Network queue to be analysed is the chained list of a LocalRecord form, is used for as the web page analysis module provides the analysis data, and with the speed between balance net page analysis module and the original web page data extraction module,

private String title;

private String url;

private String content;

private String date;

private String author;

private List<Comment>comments;

Each html page as a tree, is obtained the information of webpage by the label of correspondence.The webpage main contents obtain part, the html page for input travels through each label node in the html page in order.For text node, analyze text node Chinese version content-length whether greater than 30 characters and Chinese character greater than the English character number, if satisfy this condition, just the main contents as the page extract, for the html tag node that contains child node, extract child node and continue and analyze each child node with aforesaid way, until all nodes are all analyzed complete in the page.

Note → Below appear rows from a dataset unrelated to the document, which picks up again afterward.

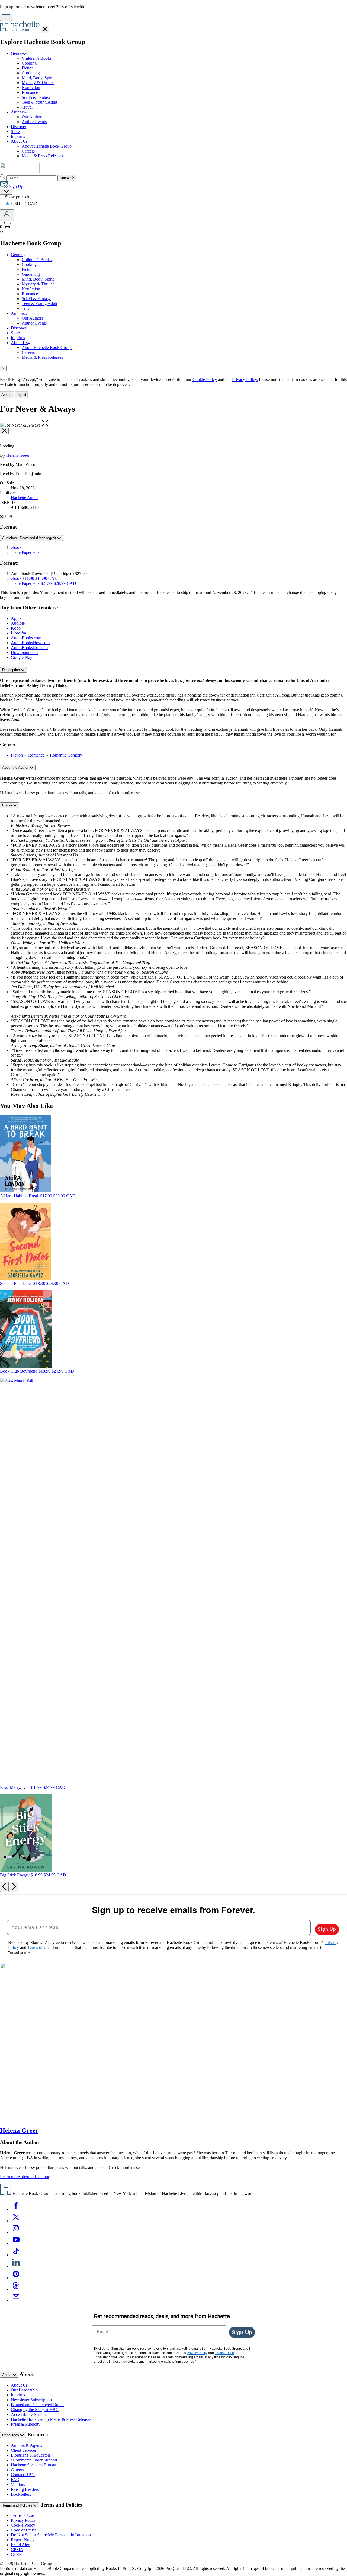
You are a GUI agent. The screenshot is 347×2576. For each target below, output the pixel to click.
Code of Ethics (23, 2530)
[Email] (16, 2300)
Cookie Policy (204, 379)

9. method as claimed in claim 8 is characterized in that, also comprises:

The first step, for complex network G=(V, E), V represents the set of node, and E represents the set on limit, the adjacency matrix A of fan-in network G does the data preliminary treatment, obtain pretreated network adjacent matrix A', described data preliminary treatment refers to remove the network moderate and is 1 node, namely in the adjacency matrix of network input, remove row and column corresponding to this point

Second step, for pretreated network adjacent matrix A', the topological structure of phase-split network, retrieve other nodes in the whole network for each node with the searching method of breadth-first, obtain the distance between any two nodes, thereby set up Distance matrix D, the distance between described any two nodes, refer to the limit number that shortest path comprises between 2 in the network

In the 3rd step, the distance matrix of node Network Based calculates whole network of network potential energy, regards each node in the network source of a gravitational field as, can obtain the potential energy between any two nodes in the network

Computing formula is as follows:

Wherein, R is a constant, can be set as a positive number, and D is resulting distance matrix in the second step,

Computing formula is as follows:

In the 5th step, remove

The limit that value is maximum, and check whether generated independently sub-network, if do not have, then got back to for the 4th step; Sub-network produces if having independently, and then whether the sub-network of check division generation meets predefined strong and weak community structure, if result of calculation meets strong and weak community structure, then turns the first step, and method continues; If result of calculation does not meet strong and weak community structure, then method finishes, and turns for the 6th step.